À COMPLÉTER:
a) D'après le texte sur le transhumanisme, quelles religions Mani avait-il syncrétisées ?
b) Reproduisez à l'identique le passage du texte sur le transhumanisme qui va des mots « 8) Abandon du » jusqu'aux mots « acquérir en influence. » inclus.

PASSAGE DU TEXTE:
-=-=-

Le transhumanisme est lui aussi élitiste en son recrutement. En cela il montre bien le fonctionnement d’une gnose.
7) Parasitisme religieux
En début d’article, je mentionnais que cette gnose se retrouvait dans des religions très différentes, selon des formes très semblables. Je reprends la formule de tout à l’heure : comme un parasite se retrouve dans bien des corps différents.
Valentin avait piraté des éléments de platonisme et de christianisme, et formé ainsi une religion composite. Mani avait syncrétisé du zoroastrisme, du christianisme et du bouddhisme, et prétendu ensuite apporter le « vrai message » de chacune de ces religions. En réalité, ils n’ont fait que récupérer et habiter la coquille extérieure de ces religions, comme un pagure au ventre mou. À ma connaissance, seul le christianisme a su se prémunir contre la gnose à travers un processus de confessionnalisation qui a interdit les ambiguïtés dans lesquelles se réfugient les gnostiques.
Le transhumanisme aussi fonctionne en parasite : il récupère à son compte l’héritage technique et scientifique de l’occident, en fait une religion, et habite ensuite cette religion. Que sa coque soit de l’ivoire du christianisme ou du silicium de la Technique, ce pagure n’a pas plus à voir avec la Science que la Religion, et ce sont des scientifiques qui le disent.
Sur ce point, le transhumanisme a bien le fonctionnement d’une gnose.
8) Abandon du monde
Dans un empire romain rempli de grands maux, dans une Mésopotamie gorgée de sang, les gnostiques antiques n’ont jamais pris à cœur les douleurs de leurs époques. Au contraire, ils encourageaient leur fidèles à se détourner de ces apparences matérielles et se concentrer sur leur futur glorieux. Là où les évêques chrétiens courraient après les convois de prisonniers pour les racheter, les manichéens laissaient leur disciples manquer de mourir en mission (comme Mani pour Turbon) ou se servaient de leurs disciples femmes pour piéger des pasteurs chrétiens et acquérir en influence.
Le transhumanisme ne se préoccupe pas plus de la marche du monde, ni de la montée des inégalités et de l’injustice économique. Alors que notre monde gronde contre les marchands, les marchands eux-même sont invités à réfléchir à la cryogénisation de leur corps jusqu’à ce que la Science les fasse vivre mille ans. Un tel décalage est grinçant d’ironie.
Sur ce point, le transhumanisme a bien le fonctionnement d’une gnose.
9) Division
Irénée de Lyon se moquait déjà des divisions infinies de la gnose : « Dès qu’ils sont deux ou trois, non contents de ne pouvoir dire les mêmes choses à propos des mêmes objets, ils se contredisent les uns les autres dans la pensée comme dans les mots. »
Le monde transhumaniste est aussi éclaté aujourd’hui, et il y a environ un transhumanisme par prophète. Dans le (tout) petit monde transhumaniste français, il y a un effort d’unifier à travers l’association transhumaniste française. Mais même lorsqu’ils veulent être unis et que les acteurs sont très peu nombreux, ils se distinguent de Laurent Alexandre, qui de son côté fait cavalier seul.

-=-=-

LIGNES DE DONNÉES:
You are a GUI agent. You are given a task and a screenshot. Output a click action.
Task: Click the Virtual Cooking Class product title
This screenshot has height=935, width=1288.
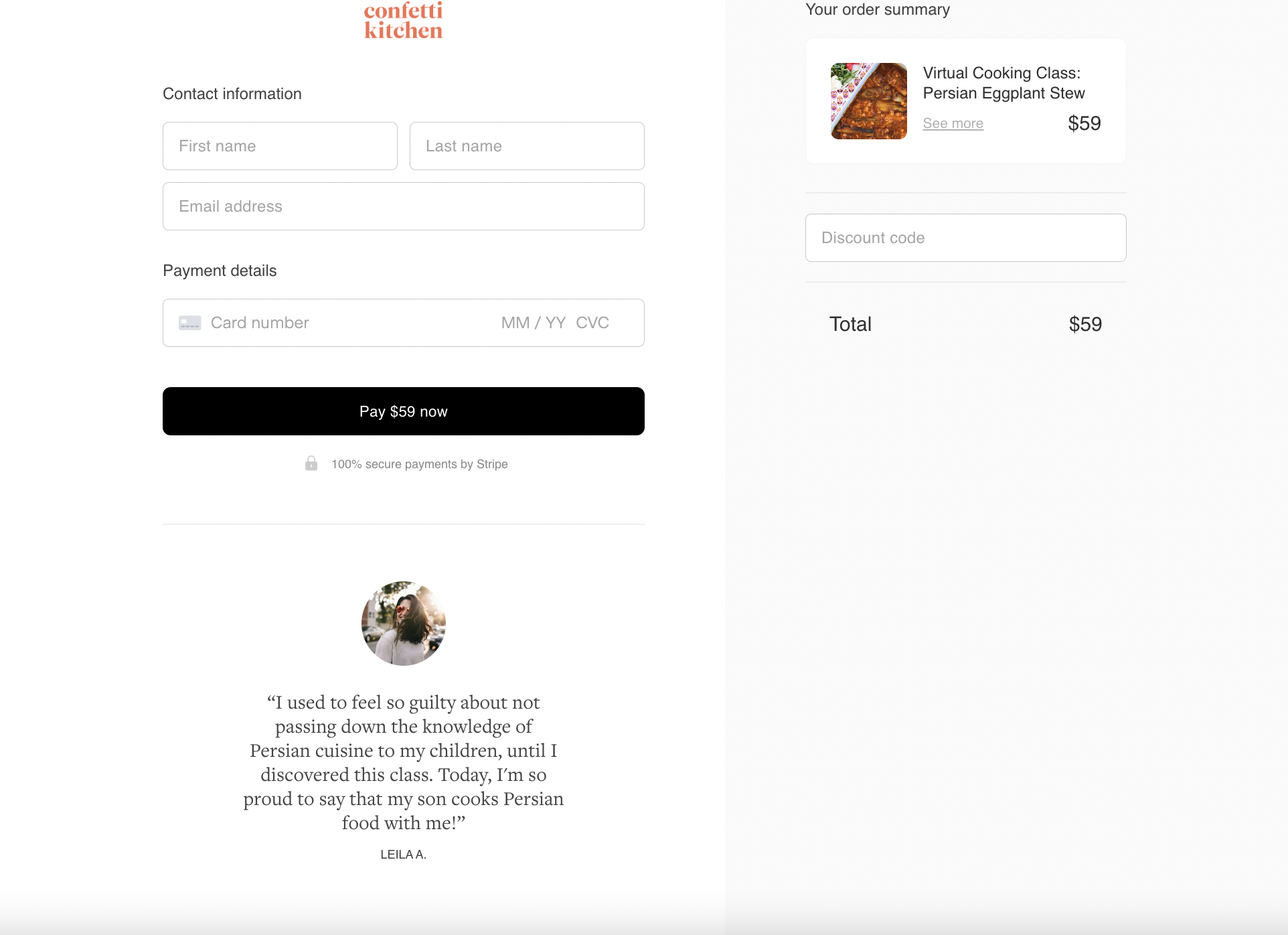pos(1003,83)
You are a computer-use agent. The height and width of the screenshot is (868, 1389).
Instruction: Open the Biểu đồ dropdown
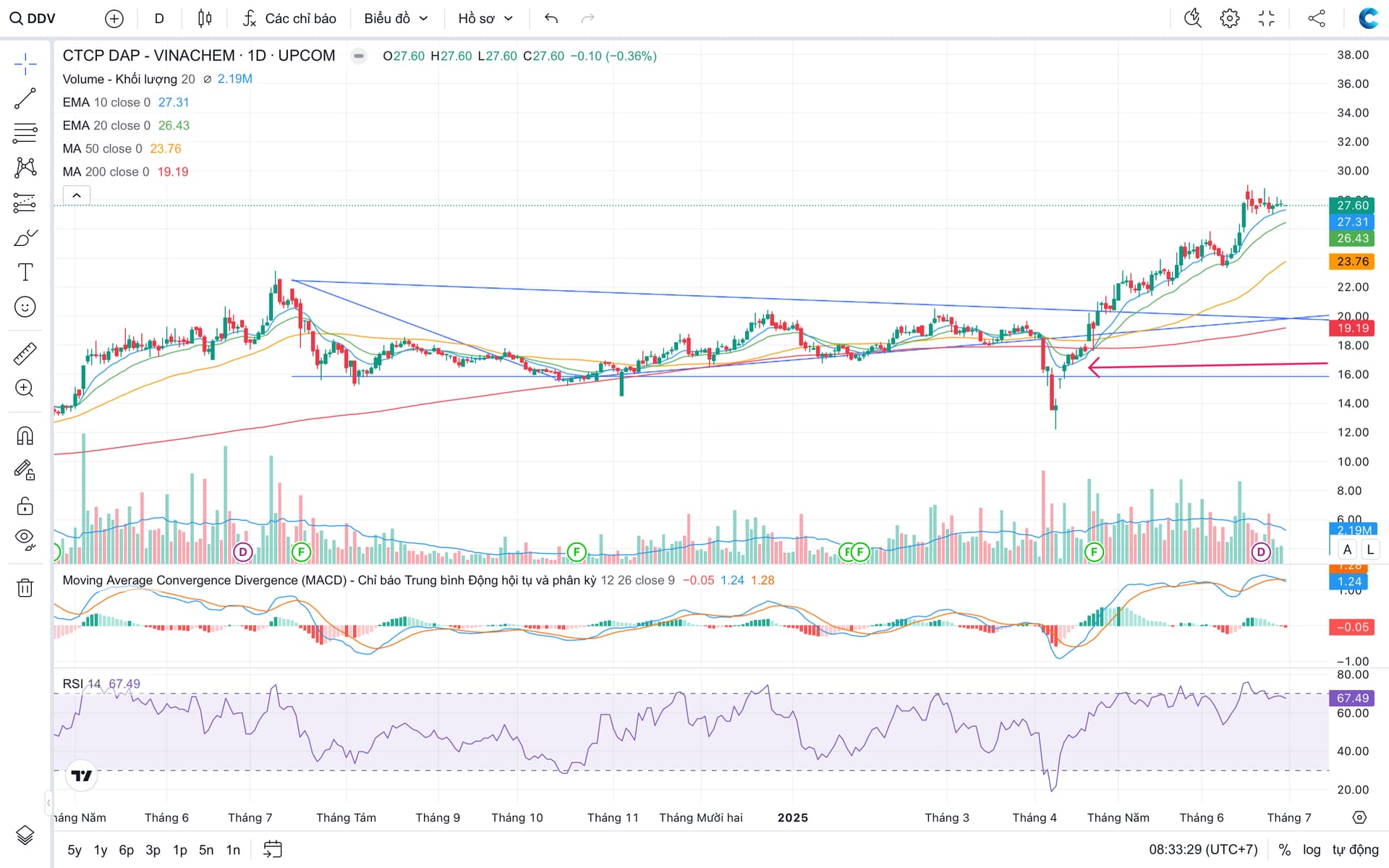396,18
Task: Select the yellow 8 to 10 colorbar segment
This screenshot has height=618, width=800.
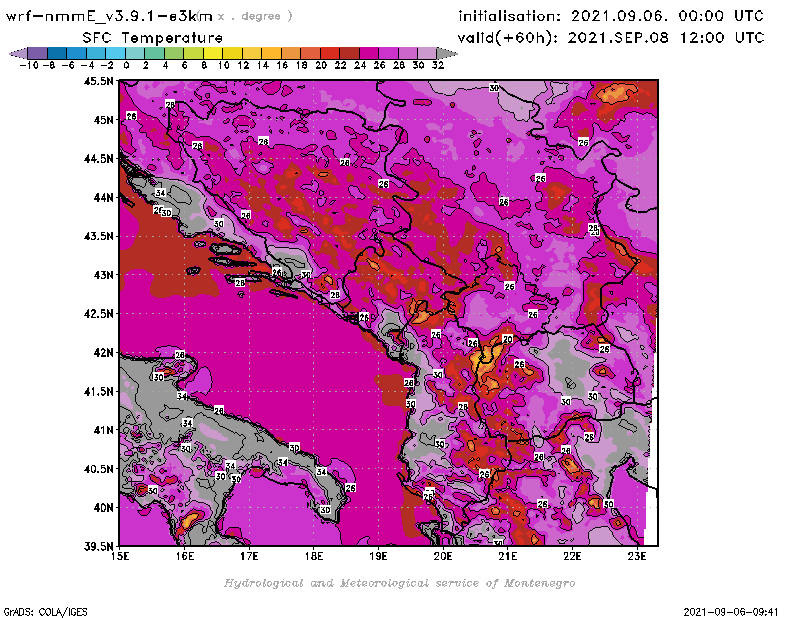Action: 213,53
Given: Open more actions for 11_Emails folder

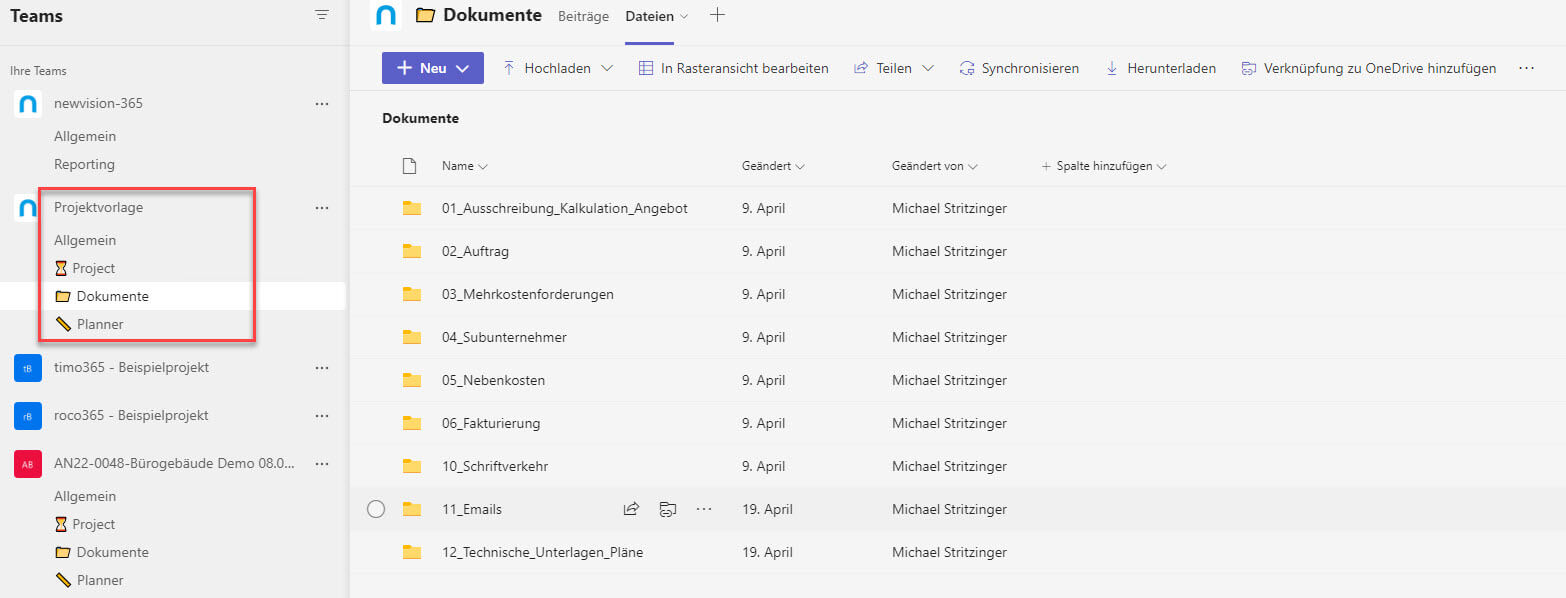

-=-=-

CORRIGÉ DES EXERCICES:
a) Le zoroastrisme, le christianisme et le bouddhisme.

b)
8) Abandon du monde
Dans un empire romain rempli de grands maux, dans une Mésopotamie gorgée de sang, les gnostiques antiques n’ont jamais pris à cœur les douleurs de leurs époques. Au contraire, ils encourageaient leur fidèles à se détourner de ces apparences matérielles et se concentrer sur leur futur glorieux. Là où les évêques chrétiens courraient après les convois de prisonniers pour les racheter, les manichéens laissaient leur disciples manquer de mourir en mission (comme Mani pour Turbon) ou se servaient de leurs disciples femmes pour piéger des pasteurs chrétiens et acquérir en influence.